- LISTED ENTRIES:
:::

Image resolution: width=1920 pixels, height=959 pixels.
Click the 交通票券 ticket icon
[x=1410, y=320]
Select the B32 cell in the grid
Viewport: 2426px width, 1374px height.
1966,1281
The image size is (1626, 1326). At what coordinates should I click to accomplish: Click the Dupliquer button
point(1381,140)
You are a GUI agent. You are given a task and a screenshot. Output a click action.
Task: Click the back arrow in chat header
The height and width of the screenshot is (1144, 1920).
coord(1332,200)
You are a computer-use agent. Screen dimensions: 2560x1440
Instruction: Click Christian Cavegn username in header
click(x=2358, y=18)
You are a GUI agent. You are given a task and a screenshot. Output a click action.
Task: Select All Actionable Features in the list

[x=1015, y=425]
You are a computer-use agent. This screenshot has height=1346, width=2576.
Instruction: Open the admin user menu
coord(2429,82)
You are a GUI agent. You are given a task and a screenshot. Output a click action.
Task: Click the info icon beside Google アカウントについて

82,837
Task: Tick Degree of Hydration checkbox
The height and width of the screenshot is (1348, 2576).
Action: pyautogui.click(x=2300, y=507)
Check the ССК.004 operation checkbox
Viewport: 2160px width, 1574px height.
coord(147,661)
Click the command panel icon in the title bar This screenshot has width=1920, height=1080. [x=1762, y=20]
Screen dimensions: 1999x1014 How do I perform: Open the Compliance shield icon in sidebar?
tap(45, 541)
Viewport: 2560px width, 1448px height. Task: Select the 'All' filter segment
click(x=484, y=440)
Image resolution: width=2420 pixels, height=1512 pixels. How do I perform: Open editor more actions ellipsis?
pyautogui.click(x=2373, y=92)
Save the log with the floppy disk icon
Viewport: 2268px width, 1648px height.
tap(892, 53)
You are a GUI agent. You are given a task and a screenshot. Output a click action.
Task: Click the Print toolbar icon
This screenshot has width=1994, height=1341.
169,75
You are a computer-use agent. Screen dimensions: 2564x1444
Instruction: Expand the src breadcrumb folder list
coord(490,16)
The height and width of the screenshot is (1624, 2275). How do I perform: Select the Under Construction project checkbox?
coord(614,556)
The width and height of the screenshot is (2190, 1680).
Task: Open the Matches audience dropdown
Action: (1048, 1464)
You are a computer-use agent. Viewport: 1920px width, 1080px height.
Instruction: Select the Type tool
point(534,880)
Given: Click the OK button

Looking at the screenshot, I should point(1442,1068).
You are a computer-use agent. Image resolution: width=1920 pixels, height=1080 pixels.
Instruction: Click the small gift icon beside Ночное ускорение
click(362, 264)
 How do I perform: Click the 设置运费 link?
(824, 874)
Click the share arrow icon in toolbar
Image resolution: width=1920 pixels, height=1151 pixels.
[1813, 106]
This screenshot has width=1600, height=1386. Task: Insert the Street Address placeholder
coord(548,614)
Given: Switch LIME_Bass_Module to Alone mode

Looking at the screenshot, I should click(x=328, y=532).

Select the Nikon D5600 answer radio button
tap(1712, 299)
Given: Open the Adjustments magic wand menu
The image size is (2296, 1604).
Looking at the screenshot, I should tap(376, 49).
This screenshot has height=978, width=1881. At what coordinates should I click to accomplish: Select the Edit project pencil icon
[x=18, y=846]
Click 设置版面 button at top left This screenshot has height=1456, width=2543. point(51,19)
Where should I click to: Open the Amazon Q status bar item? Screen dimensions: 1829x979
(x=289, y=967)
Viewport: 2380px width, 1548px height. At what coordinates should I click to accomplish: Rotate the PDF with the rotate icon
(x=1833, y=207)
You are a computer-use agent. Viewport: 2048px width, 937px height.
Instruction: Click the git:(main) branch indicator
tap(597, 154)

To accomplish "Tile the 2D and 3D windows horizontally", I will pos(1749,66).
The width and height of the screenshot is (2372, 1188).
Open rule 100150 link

:::

- WORK REQUEST: Write out the lines above, starting at the line that contains "The width and height of the screenshot is (2372, 1188)." and ending with the final line, and nothing else; copy them exactly.

- EXERCISE RESPONSE:
The width and height of the screenshot is (2372, 1188).
Open rule 100150 link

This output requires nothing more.